Just in time for Valentine’s Day, Julie Enfield explores the physical and emotional journey our lips can lead us on in her first book, Kiss and Tell: An Intimate History of Kissing.

The bulk of the book approaches the kiss as a cultural phenomenon, taking us on a world tour of styles and techniques in man and animal (the sex life of the bonobo will make you laugh and pine). Weaving its way in and out of the history and anthropology are details about the body parts all abuzz over the kiss. We learn about the chemical activity of the brain, the heart, the lungs, the skin, the labia, the olfactory epithelium, and so on.

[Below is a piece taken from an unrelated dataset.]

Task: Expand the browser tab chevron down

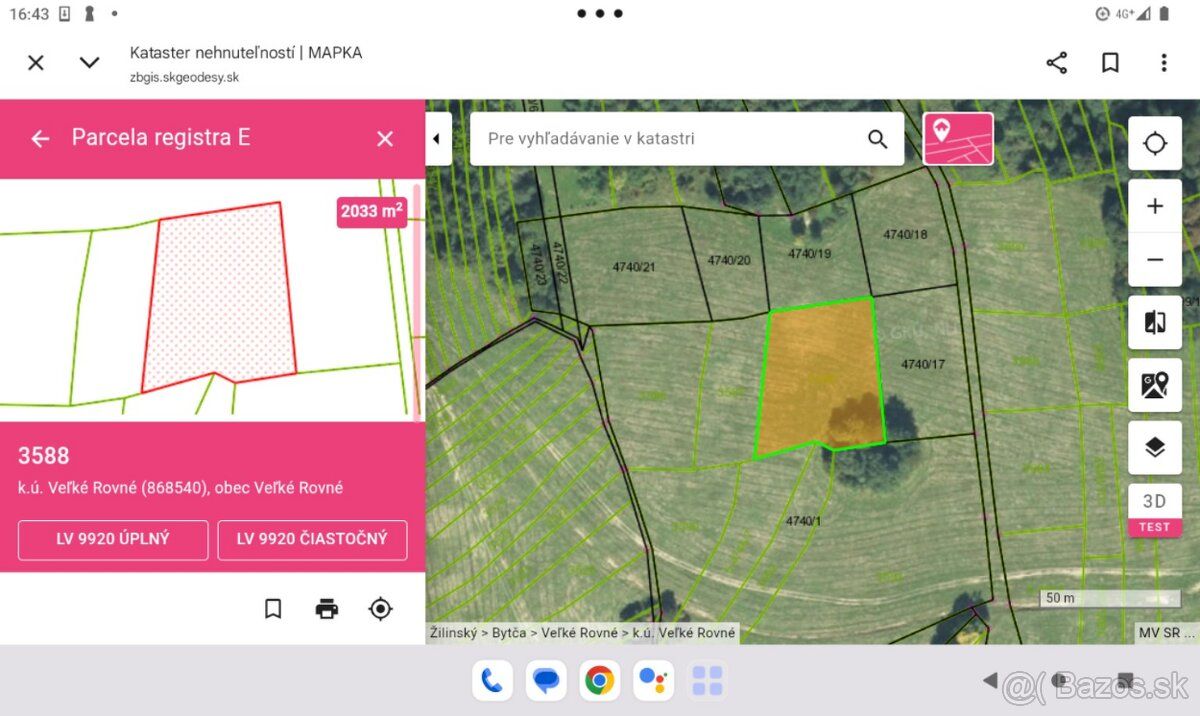Action: click(90, 63)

The book’s most rewarding section is a survey of the kiss in art, film, and literature. Enfield uncovers a number of amusing slips of the tongue in historical paintings that you won’t find mentioned in museum catalogues (unfortunately, not every work discussed has a matching image).

Her round-up of film kisses is a nostalgic look at kisses stolen on staircase landings and hilltops, all filmed at a time when censors’ guidelines actually heightened eroticism.

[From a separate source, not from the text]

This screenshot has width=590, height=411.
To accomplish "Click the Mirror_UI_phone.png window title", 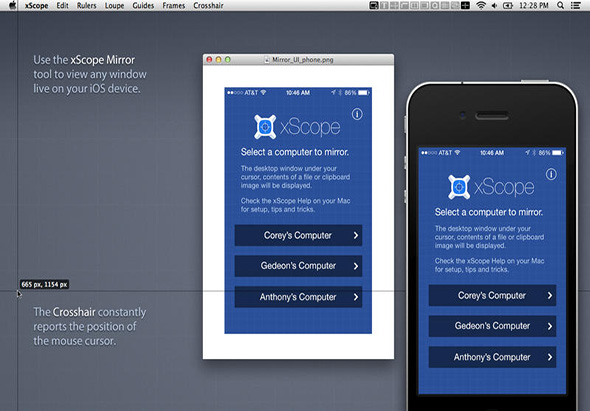I will 303,60.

As for the best literary kiss, the box of chocolates goes to that rascal Napoleon, who wrote to Joséphine from the front, “But you are coming, aren’t you? You are going to be here beside me, in my arms, on my breast, on my mouth? Take wing and come, come! A kiss on your heart, and one much lower down, much lower!”

Enfield, a Toronto journalist and director of PR for women’s wear giant Ports International, does occasionally get overwhelmed by the weight of her research and takes on a robotic tone, replete with Latin translations and stiff words of advice. Consider the not-so-insightful nugget about the telephone smooch (one of the many kinds of kisses she catalogues). “[T]he use of prosthetic communication devices … for sexual purposes not only provides places in which to explore fantasies, but also offers a safe context.” And here’s how it’s done: “We press our lips together and emulate a sweet smacking sound into the hard moulded plastic receiver….”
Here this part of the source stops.